The Russian government's motivations for intervening at the congressional level are as yet unclear, but I would offer two theories. In one scenario, a stronger Republican majority in the House of Representatives would have caused trouble for a theoretical Clinton Administration. Given Vladimir Putin's well-documented antipathy toward Hillary Clinton, this seems like their most likely goal. After all, the Kremlin can also read statements from Republican officials promising to investigate Clinton in perpetuity. A strong majority in the House would have allowed Republicans to pursue such an agenda had the presidential election turned out differently. The second scenario is more simple: a strong Republican congressional majority helps President Trump deliver on policies that are favorable to Moscow. Already, there are indications that the Trump Administration's allies in the House are working to undermine efforts to sanction Russia for their interference in the election.

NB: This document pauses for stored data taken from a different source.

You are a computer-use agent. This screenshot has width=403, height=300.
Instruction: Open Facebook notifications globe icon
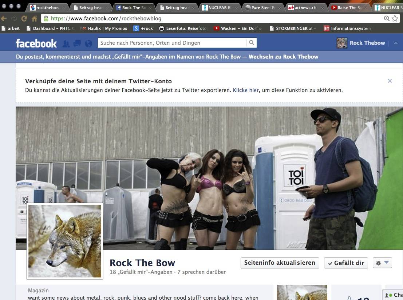(x=88, y=44)
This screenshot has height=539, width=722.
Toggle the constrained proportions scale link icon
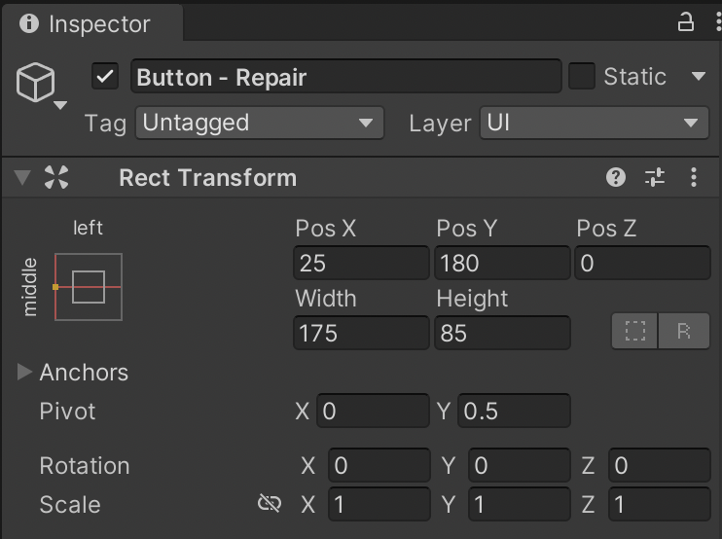pos(270,503)
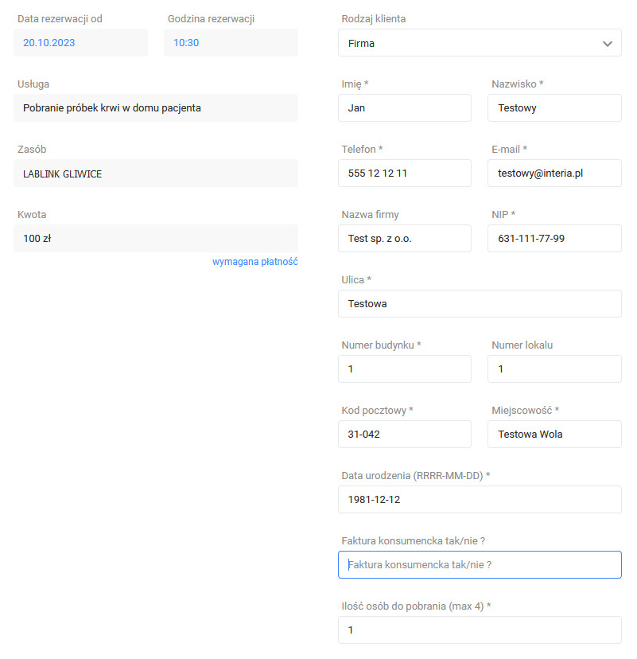Select the Godzina rezerwacji 10:30 field
This screenshot has height=659, width=637.
pyautogui.click(x=231, y=42)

There's also the matter of the Trump campaign's data and digital operations to consider. President Trump's son-in-law Jared Kushner famously headed up a team of staffers that ran the campaign's efforts to persuade (and dissuade) voters to go to the polls on Election Day. Special Counsel Robert Mueller is now reportedly investigating Kushner and his team to determine whether they had any involvement in providing the Russian government with data that proved useful to their efforts to elect President Trump. This is curious to me, in part, because Kushner's partner in this effort was Cambridge Analytica (CA), a shady analytics firm that allegedly helped the Trump campaign's voter targeting efforts. The firm's primary investor is Robert Mercer, who is also one of the Republican Party's leading benefactors. Just this week, Paul Ryan's PAC reported receiving nearly a half million dollars from the Mercer family. By Kushner's own admission, his work with CA and the Trump campaign fed into the Republican National Committee's own efforts to elect Republicans at all levels of government. If Mueller's team does determine that the campaign's digital shop coordinated with hostile agents in Russia, congressional Republicans certainly would have benefitted as a result.
As things stand, Republican leaders have blocked efforts to create a 9/11-style independent commission that could provide a comprehensive written account for the American people. The investigations underway within Congress itself are scandal plagued, and lack even a single full-time staff member. Depending on who you ask, Republicans are either dragging their feet, or deliberately undermining efforts to determine the facts. Given what we know, it is not surprising that leaders in the Republican Party are reluctant to meet this unprecedented attack on our democracy with justice, accountability, and the rule of law. There is simply no way to have that conversation without indicting their own judgement.